Elle eut la fièvre toute la nuit, et le lendemain matin elle se leva plus indécise qu’elle ne s’était couchée la veille. Elle pensait à se dire malade et à ne pas quitter la chambre ; cependant elle s’habilla longuement et avec une recherche à la fois discrète et étudiée.

Quand l’heure de l’arrivée d’Emmanuel fut venue, elle sentit au cœur des trépidations si violentes qu’il lui fallut avoir recours à l’agitation physique pour les vaincre. Ce jour-là elle fit bien une lieue à pied dans la campagne ; et lorsqu’elle rentra, appelée par la cloche du dîner, elle souhaitait secrètement qu’une indisposition, un ordre de service, ou n’importe quelle cause, eût empêché l’officier de venir.

Il vint cependant et elle demeura stupéfaite lorsqu’il la salua d’un air tranquille comme si rien, depuis sa dernière visite, n’avait dû changer leur position vis-à-vis l’un de l’autre. Cette dissimulation l’indignait, mais la frappait d’admiration et d’une sorte de crainte. Elle le trouvait fort, et, comme toutes les natures faibles, elle s’éprenait de la force, quand bien même cette force lui semblait insolente. C’est parce qu’elle frémissait du danger que le danger l’attirait.

Toute cette après-midi elle vécut comme en état de somnambulisme ; tremblante sous le regard calme d’Emmanuel qui lui semblait une bravade ou un abîme. Elle allait, venait, mangeait, jouait et parlait automatiquement et sans quitter cette pensée : « Dois-je le châtier de son billet comme d’une sanglante injure ? dois-je considérer cette mine indifférente comme une preuve de discrétion chevaleresque ? »

Elle s’appliquait à une seule chose : c’était à ne point se trouver assez près de lui pour rendre possible le plus court aparté. Mais, chose étrange, il semblait en prendre autant de soin qu’elle.

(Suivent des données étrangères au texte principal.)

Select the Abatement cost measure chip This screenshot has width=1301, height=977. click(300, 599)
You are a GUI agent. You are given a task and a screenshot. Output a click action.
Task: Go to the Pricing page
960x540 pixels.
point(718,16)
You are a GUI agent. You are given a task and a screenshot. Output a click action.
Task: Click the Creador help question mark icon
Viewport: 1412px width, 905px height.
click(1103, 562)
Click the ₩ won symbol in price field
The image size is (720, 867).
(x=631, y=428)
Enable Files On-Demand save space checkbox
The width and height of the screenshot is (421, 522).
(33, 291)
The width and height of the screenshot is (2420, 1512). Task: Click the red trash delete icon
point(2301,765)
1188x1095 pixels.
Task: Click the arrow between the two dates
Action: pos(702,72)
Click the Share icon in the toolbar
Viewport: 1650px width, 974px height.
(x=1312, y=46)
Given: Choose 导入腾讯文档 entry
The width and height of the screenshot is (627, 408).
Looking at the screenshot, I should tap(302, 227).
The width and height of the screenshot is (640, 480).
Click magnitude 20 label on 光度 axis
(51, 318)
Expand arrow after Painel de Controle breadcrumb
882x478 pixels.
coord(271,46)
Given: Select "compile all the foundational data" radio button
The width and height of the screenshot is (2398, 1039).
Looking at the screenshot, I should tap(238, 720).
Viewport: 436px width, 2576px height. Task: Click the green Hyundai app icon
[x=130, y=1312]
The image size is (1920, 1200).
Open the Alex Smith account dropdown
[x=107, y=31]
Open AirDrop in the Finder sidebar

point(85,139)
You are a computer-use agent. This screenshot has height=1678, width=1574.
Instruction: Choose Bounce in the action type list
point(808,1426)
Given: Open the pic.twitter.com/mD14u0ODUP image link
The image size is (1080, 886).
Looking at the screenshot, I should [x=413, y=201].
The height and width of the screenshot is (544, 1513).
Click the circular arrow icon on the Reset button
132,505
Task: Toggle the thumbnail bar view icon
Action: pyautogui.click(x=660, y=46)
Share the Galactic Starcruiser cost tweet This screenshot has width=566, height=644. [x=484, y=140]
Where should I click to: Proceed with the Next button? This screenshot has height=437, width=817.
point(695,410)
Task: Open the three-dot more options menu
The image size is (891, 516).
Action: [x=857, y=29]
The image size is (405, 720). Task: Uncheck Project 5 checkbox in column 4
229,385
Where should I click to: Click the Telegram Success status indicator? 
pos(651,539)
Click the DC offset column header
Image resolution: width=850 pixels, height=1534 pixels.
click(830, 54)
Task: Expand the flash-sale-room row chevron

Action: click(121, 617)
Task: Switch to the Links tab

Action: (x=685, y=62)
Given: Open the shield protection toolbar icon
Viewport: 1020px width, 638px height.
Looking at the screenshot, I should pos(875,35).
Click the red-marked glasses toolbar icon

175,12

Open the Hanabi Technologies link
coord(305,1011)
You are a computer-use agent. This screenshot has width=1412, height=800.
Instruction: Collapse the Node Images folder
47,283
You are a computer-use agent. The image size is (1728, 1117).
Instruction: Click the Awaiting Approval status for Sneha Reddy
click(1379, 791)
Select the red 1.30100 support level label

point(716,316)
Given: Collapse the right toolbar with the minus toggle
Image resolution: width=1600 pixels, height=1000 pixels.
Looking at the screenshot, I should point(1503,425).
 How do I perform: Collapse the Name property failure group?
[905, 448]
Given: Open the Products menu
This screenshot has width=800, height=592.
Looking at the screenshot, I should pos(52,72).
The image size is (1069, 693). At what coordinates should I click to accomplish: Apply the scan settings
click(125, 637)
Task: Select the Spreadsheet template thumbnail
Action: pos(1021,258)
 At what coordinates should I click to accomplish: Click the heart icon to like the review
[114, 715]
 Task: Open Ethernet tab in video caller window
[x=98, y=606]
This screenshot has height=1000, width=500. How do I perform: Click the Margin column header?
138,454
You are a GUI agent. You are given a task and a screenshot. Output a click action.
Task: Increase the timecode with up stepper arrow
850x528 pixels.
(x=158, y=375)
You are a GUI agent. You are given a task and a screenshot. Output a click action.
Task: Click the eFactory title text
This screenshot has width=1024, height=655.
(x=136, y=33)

La soirée se passa donc sans qu’un mot ni un regard aient servi d’explication, d’aggravation, ou de commentaire au billet de la veille.

D’abord Marguerite s’en félicita, pensant que la situation ne s’était pas empirée. Comme si sa contenance, interdite et stupéfiée, n’avait pas fait faire au mal un pas immense ! Ensuite, elle en devint inquiète ; cette idée qui lui avait traversé l’esprit la veille au soir l’obséda : « Si ce billet en effet devait être pour une autre ? Si elle était le jouet d’une erreur, la victime d’une méprise ? »

L’indifférence apparente de l’officier donnait alors à cette conjecture une vraie probabilité ; tout à coup Marguerite se sentit mordue par une jalousie insensée.

« Oui ! c’est cela ! plus de doute ! » se dit-elle. En même temps, il se déchira comme un voile de devant sa conscience, elle vit clair dans son cœur, et ne put empêcher ses lèvres de murmurer : « Je suis perdue !… »

Ce fut pendant la prière, et tandis que Jeanne récitait un psaume, que ce terrible éclair illumina l’esprit de la vicomtesse. Aussitôt elle perdit même cet instinct machinal qui la guidait dans les actes extérieurs de la vie ; les versets et les répons s’embrouillèrent dans sa mémoire. Elle balbutia des phrases sans suite, et finit par rester court.

Mademoiselle de Mauguet acheva seule la prière sans plus s’inquiéter du trouble de sa nièce. Seulement, au moment où chacun gagnait sa chambre, et après le bonsoir d’usage, elle lui dit : — Êtes-vous malade, Marguerite ? Vous paraissiez fatiguée ce soir ?

— J’ai marché toute la matinée, j’ai lu, j’ai écouté la conversation de M. de Rouvré et de mon mari… Tout cela m’a mis comme un moulin dans la tête. Pardon, ma tante.

— Allons, dormez bien ! reprit la douairière, en refermant sa porte. La maladie n’est pas dangereuse.

Pas dangereuse !… Ainsi Jeanne toute à son œuvre et à son but s’aveuglait à ce point sur l’état du cœur de sa nièce !… Un précipice béant était ouvert à ses côtés et elle ne le voyait pas ! Nul pressentiment, nulle voix intérieure ne venaient l’avertir ni sonner l’alarme, comme l’ange qui faisait le tour des villes maudites en criant sept fois : Malheur !…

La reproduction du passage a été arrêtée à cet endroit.